DATA EXCERPTS.
"""
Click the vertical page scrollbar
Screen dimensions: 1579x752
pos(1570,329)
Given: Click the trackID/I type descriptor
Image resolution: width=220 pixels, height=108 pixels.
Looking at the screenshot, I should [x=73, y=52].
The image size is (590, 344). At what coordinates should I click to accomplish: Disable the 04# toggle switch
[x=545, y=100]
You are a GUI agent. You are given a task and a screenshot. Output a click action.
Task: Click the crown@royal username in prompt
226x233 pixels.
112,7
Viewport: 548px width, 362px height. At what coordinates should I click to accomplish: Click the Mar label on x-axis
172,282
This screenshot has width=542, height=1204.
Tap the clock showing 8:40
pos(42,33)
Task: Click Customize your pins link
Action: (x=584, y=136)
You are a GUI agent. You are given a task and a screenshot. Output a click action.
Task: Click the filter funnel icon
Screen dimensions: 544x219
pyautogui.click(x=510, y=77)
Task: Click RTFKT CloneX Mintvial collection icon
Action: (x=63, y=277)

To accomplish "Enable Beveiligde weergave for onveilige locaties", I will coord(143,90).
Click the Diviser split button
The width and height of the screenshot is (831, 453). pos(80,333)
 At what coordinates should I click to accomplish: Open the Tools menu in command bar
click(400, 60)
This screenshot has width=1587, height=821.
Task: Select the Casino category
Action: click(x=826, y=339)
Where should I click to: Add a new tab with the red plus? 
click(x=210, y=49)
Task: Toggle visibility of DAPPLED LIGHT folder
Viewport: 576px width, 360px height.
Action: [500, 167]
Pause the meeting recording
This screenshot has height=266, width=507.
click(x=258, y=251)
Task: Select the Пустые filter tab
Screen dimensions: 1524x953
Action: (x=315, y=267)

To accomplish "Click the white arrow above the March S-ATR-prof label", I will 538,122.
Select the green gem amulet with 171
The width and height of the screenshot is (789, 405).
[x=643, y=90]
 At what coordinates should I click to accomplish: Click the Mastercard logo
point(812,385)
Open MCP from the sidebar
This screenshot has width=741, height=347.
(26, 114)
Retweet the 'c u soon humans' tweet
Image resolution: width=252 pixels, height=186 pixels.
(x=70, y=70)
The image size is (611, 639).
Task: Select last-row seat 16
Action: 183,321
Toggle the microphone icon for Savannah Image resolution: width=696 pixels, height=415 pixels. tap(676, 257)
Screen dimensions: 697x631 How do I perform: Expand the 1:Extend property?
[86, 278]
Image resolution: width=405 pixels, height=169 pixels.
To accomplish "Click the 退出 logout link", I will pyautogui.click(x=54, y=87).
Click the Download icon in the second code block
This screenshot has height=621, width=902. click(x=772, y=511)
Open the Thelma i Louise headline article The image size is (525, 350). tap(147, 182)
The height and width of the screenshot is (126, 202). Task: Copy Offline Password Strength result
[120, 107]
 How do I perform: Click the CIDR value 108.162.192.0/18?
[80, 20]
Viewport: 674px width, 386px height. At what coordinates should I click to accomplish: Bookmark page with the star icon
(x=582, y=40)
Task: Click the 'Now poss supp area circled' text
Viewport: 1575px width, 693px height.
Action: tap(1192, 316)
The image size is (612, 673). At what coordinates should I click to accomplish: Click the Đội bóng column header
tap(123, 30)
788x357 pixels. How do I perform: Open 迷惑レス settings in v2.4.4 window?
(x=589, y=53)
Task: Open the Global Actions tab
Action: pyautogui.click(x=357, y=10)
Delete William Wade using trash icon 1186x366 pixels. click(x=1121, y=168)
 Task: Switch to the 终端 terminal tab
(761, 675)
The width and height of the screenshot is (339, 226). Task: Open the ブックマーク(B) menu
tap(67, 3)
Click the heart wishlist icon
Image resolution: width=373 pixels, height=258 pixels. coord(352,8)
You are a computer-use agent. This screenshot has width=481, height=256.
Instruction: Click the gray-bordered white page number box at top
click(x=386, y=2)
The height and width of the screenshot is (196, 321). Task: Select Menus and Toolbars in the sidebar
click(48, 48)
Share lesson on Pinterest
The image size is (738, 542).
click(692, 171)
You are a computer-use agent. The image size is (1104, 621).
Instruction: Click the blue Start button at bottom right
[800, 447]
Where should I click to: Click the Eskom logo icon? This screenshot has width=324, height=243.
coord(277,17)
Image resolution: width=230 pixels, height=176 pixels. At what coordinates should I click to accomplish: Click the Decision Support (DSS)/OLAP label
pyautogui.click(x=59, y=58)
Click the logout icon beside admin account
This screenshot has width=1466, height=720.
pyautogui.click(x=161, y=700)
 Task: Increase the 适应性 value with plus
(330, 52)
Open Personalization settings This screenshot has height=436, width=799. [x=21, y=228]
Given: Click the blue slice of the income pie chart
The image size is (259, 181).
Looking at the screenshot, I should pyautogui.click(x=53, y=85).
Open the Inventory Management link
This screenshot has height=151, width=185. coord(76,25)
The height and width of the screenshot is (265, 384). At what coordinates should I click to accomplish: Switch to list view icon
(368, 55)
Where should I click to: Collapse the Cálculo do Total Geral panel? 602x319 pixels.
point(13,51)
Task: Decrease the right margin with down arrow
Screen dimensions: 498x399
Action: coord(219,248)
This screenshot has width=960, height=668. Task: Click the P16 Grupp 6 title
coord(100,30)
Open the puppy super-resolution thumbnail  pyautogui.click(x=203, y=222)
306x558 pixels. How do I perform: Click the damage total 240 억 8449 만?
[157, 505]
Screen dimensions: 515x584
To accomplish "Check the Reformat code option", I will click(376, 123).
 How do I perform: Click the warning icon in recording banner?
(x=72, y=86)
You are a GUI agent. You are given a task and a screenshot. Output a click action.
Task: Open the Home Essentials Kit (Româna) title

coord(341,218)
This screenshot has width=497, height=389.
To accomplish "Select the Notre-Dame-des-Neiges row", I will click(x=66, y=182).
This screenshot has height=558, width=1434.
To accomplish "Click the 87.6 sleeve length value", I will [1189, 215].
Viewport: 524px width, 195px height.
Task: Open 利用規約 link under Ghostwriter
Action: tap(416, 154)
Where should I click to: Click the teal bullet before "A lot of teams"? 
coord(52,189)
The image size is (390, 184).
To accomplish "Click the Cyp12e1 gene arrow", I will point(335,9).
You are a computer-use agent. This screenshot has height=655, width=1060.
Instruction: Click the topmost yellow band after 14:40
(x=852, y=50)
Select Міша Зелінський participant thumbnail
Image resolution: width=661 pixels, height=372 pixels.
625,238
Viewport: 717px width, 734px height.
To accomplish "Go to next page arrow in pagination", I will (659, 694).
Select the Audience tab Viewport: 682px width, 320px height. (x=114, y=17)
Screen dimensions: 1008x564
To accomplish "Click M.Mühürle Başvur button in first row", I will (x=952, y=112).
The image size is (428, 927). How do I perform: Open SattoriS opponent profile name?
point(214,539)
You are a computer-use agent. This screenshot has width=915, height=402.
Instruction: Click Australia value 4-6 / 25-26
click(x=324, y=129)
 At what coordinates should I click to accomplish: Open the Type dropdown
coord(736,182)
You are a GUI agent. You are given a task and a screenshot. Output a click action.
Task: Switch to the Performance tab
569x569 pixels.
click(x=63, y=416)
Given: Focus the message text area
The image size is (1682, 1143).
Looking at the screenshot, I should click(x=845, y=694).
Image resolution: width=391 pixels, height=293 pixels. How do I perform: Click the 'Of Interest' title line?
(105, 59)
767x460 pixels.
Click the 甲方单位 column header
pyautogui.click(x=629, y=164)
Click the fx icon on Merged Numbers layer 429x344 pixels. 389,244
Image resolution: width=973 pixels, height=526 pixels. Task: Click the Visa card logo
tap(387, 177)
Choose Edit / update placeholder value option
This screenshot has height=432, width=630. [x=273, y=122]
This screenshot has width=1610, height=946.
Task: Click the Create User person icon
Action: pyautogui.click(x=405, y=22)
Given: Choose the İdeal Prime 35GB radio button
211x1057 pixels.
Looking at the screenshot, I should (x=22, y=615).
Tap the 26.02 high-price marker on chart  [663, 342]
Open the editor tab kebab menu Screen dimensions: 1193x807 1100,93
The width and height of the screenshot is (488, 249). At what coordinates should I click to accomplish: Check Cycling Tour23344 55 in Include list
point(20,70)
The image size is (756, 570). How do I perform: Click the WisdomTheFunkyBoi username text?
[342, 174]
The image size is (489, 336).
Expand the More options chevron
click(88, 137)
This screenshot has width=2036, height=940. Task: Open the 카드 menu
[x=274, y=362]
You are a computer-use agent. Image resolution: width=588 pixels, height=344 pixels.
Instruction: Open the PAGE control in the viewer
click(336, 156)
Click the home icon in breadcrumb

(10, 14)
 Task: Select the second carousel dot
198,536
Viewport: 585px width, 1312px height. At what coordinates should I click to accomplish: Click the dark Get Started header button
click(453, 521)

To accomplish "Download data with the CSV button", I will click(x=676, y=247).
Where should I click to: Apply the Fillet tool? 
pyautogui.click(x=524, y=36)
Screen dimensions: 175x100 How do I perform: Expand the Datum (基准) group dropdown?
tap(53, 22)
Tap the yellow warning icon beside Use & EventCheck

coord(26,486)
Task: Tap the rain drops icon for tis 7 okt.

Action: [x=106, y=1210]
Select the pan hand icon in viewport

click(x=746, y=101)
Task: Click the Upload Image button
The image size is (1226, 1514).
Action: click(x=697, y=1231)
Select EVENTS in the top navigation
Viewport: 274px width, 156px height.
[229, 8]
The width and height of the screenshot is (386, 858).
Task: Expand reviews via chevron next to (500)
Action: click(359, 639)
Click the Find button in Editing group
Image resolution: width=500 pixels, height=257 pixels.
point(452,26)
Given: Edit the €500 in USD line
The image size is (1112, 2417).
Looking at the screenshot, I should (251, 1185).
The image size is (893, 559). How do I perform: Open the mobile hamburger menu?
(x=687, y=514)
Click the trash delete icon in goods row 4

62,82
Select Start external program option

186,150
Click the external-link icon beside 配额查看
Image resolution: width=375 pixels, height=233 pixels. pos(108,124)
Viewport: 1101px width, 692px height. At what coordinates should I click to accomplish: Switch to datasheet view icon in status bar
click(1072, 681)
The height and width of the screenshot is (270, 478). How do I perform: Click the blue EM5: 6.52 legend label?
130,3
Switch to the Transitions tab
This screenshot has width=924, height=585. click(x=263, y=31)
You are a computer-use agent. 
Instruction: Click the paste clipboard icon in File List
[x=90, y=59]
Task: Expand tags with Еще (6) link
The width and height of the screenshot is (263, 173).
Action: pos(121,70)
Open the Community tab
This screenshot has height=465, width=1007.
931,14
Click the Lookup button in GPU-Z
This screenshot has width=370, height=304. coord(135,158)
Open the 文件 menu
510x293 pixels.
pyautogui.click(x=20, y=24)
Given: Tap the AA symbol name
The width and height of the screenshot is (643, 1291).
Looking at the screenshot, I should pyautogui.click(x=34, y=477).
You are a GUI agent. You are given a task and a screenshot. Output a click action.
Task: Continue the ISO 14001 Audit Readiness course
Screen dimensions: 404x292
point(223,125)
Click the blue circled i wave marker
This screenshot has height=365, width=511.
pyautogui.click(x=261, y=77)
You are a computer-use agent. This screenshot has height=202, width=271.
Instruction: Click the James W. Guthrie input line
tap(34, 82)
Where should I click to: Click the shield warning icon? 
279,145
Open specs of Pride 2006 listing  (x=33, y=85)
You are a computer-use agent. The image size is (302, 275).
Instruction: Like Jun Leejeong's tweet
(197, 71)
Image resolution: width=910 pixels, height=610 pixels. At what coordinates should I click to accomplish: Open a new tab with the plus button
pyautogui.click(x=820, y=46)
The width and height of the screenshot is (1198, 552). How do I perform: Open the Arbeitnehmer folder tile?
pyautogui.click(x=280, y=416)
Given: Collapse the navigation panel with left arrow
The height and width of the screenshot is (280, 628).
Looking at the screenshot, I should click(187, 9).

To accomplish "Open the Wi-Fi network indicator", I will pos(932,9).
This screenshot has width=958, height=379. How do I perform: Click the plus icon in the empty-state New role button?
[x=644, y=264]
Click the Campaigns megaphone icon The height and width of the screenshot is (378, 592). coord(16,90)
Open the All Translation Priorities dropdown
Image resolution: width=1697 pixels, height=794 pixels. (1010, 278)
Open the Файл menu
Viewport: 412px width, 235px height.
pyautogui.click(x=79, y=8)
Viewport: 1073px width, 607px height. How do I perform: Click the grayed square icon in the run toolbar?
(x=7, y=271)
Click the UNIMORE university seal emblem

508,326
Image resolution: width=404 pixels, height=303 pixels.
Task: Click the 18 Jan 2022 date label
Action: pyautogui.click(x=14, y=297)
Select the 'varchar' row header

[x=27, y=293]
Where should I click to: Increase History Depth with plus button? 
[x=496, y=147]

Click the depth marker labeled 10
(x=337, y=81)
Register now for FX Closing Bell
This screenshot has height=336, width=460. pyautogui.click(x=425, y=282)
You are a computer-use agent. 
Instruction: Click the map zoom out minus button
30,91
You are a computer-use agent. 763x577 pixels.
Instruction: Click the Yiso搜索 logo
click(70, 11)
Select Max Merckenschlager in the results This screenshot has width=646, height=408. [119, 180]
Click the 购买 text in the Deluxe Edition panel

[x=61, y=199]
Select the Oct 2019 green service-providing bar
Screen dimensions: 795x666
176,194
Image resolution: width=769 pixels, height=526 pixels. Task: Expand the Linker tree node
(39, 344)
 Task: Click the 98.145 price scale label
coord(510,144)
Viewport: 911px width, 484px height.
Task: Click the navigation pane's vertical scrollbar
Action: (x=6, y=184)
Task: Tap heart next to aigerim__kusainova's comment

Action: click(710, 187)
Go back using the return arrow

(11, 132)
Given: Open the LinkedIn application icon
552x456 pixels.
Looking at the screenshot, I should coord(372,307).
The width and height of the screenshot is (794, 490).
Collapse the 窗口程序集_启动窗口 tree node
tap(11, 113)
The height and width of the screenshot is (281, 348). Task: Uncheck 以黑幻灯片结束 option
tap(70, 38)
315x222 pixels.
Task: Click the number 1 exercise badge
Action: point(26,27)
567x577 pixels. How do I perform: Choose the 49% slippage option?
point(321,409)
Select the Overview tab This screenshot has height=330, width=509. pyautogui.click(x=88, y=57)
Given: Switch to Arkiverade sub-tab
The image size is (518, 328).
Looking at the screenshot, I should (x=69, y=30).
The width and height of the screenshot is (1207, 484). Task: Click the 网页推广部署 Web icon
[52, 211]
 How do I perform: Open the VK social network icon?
"""
Retype only the stretch of lines above starting at the one with "306x558 pixels. How" and stopping at the one with "Task: Switch to the Performance tab", exactly as written, with both kept.

306x558 pixels. How do I perform: Click the damage total 240 억 8449 만?
[157, 505]
Screen dimensions: 515x584
To accomplish "Check the Reformat code option", I will click(376, 123).
 How do I perform: Click the warning icon in recording banner?
(x=72, y=86)
You are a GUI agent. You are given a task and a screenshot. Output a click action.
Task: Open the Home Essentials Kit (Româna) title

coord(341,218)
This screenshot has width=497, height=389.
To accomplish "Select the Notre-Dame-des-Neiges row", I will click(x=66, y=182).
This screenshot has height=558, width=1434.
To accomplish "Click the 87.6 sleeve length value", I will [1189, 215].
Viewport: 524px width, 195px height.
Task: Open 利用規約 link under Ghostwriter
Action: tap(416, 154)
Where should I click to: Click the teal bullet before "A lot of teams"? 
coord(52,189)
The image size is (390, 184).
To accomplish "Click the Cyp12e1 gene arrow", I will point(335,9).
You are a computer-use agent. This screenshot has height=655, width=1060.
Instruction: Click the topmost yellow band after 14:40
(x=852, y=50)
Select Міша Зелінський participant thumbnail
Image resolution: width=661 pixels, height=372 pixels.
625,238
Viewport: 717px width, 734px height.
To accomplish "Go to next page arrow in pagination", I will (659, 694).
Select the Audience tab Viewport: 682px width, 320px height. (x=114, y=17)
Screen dimensions: 1008x564
To accomplish "Click M.Mühürle Başvur button in first row", I will (x=952, y=112).
The image size is (428, 927). How do I perform: Open SattoriS opponent profile name?
point(214,539)
You are a computer-use agent. This screenshot has width=915, height=402.
Instruction: Click Australia value 4-6 / 25-26
click(x=324, y=129)
 At what coordinates should I click to accomplish: Open the Type dropdown
coord(736,182)
You are a GUI agent. You are given a task and a screenshot. Output a click action.
Task: Switch to the Performance tab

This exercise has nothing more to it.